Provided text:
542 F2d 948 United States v. Echols
542 F.2d 948
UNITED STATES of America, Plaintiff-Appellant,
George Perkins ECHOLS et al., Defendants-Appellees.
United States Court of Appeals,
Nov. 22, 1976.
Gerald J. Gallinghouse, U. S. Atty., Don M. Richard, Robert J. Boitmann, Asst. U.S. Attys., New Orleans, La., for plaintiff-appellant.
William M. Lucas, Jr., New Orleans, La., for George P. Echols & Internat'l Theaters Unlimited, Inc., d/b/a Toulouse Cinema.
Appeal from the United States District Court for the Eastern District of Louisiana.
Before AINSWORTH and RONEY, Circuit Judges, and ALLGOOD, District Judge.
RONEY, Circuit Judge:
The sole question presented on this appeal is whether a movie projectionist, who is sworn as a witness before the grand jury and then shows films to it, is a "witness under examination," and therefore an authorized person before the grand jury, in accordance with Rule 6(d) of the Federal Rules of Criminal Procedure. The district court held he was not and, following a per se rule that excludes unauthorized persons from the grand jury room, dismissed the indictment. We reverse on the ground that the projectionist was a "witness under examination" within the meaning of Rule 6(d).
Defendants were originally charged under four indictments with the interstate transportation of obscene material in violation of 18 U.S.C.A. §§ 2, 1462. In securing these initial indictments, the Government employed a union movie projectionist to show seven allegedly obscene 35mm films to the grand jury. The projectionist was not sworn as a witness. The district court granted defendants' motion to dismiss the indictment on the ground that an unauthorized person was present in the grand jury room in violation of Rule 6(d), Fed.R.Crim.P. United States v. Echols, 413 F.Supp. 8 (E.D.La. filed 1975) (Memorandum and Order per West, J.).
The Government, apparently anticipating this adverse decision, secured a superseding indictment between the date of the hearing and order of dismissal with respect to three of the movies. The Government employed the same projectionist, but this time placed him under oath. The projectionist testified that he was a licensed projectionist, that he knew how to operate a 35mm projector, and that he was going to show the three films in their entirety. After showing all three films to the jurors and the two assistant United States attorneys, he testified that he knew the proceedings were secret, and that he had shown all the reels of the films.
The defendants filed a motion to dismiss this second indictment. The district court granted the dismissal on the ground that the projectionist was not a "witness under examination" within the meaning of Rule 6(d), Fed.R.Crim.P., and therefore unauthorized to be present before the grand jury. United States v. Echols, 413 F.Supp. 12, (E.D.La. 1976) (Memorandum and Order per Palmieri, J.). The court stated that the "government cannot extend the limit imposed by F.R.Crim.P. 6(d) simply by swearing in, as a witness, a person the government feels should be present." Id. at 14. From this adverse ruling the Government has appealed.

Work item:
Answer these questions about the court opinion above, each on its own line:
(a) Which judge wrote the opinion?
(b) How many allegedly obscene films did the projectionist show the grand jury for the initial indictments?
(c) After showing the films for the superseding indictment, what two things did the projectionist testify to?

Data provided:

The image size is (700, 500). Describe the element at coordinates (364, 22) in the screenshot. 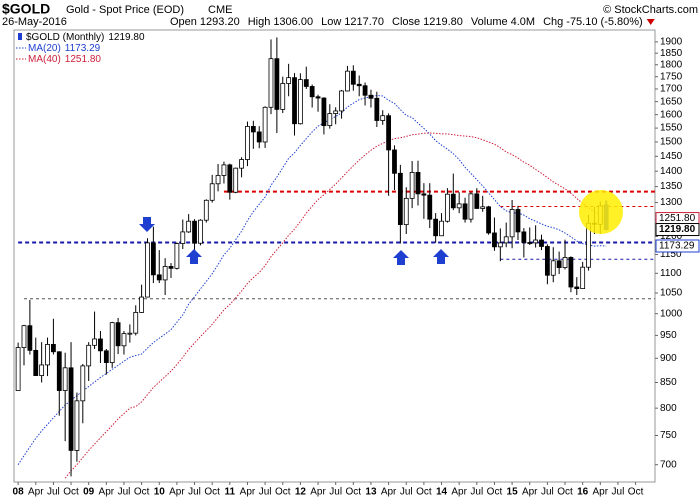

I see `quote-value: 1217.70` at that location.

Answer for this exercise:
(a) Roney, Circuit Judge.
(b) Seven 35mm films.
(c) He knew the proceedings were secret, and he had shown all the reels of the films.